A growing body of research affirms the significance of physician-case manager collaboration for the delivery of quality patient care and better health outcomes. The collaboration is a joint venture and integrates every member of the care team through open communication, and shared decision making.

When it comes to low-value interventions,  practice variations, or under- or overutilizing resources, some physician advisors (PA) say too much emphasis has been placed on castigating individual physicians and not enough on using the best available evidence to improve a whole healthcare delivery system.  Those PAs are leading their organziations away from the "I gotcha" model of utilization management and performance improvement toward a broader, patient-centered and data-driven method that values and rewards the very thing physicians do - good patient care.  Yet, many PAs will agree that one of the tougher parts of their job can be convincing physicians that while performance improvement may have some traits in common with resource utilization, its ultimate goal is to enhance quality, not cut costs (although it often does that, too). 

Physician Advisors use an arsenal of tools to bring even the most independent minded physicians into the era of accountability.  They include a more consistent use of evidence based guidelines that considers the latest medical research, creating a supportive culture, utilizing electronic decision-support systems, easy access to both in-house and external data, and collaborating with case management leaders to design a model of care coordination that can demonstrate better patient outcomes.

A value-based care coordination program is one strategy to influence physician performance improvement.  It quietly creates a culture that supports patient centered care across the continuum and positions the case manager as an advocate for every stakeholder.
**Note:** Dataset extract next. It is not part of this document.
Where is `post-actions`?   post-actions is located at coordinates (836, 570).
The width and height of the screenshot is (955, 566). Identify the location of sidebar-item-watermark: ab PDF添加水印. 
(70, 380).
Hospital case managers understand that to optimally coordinate care for selected patients, they must be present and available to partner with the physicians who are caring for those patients.  That partnership is essential to empower the case manager to promote the use of evidence based guidelines, identify guideline variations and how they may affect patient care outcomes, share information from other care team members, and refer to the aggregation of data that reflects the physician's practice patterns.  It also means that the case manager is pro-actively advocating for the patient and family to ensure that their preferences for care are understood, supported by the physician, and within their means. 

The PA is key to making sure that these initiatives are designed with patient care in mind and truly perceived by physicians as improving care. If they are seen as cost-saving or revenue-enhancing ploys, they will not be greeted with much enthusiasm.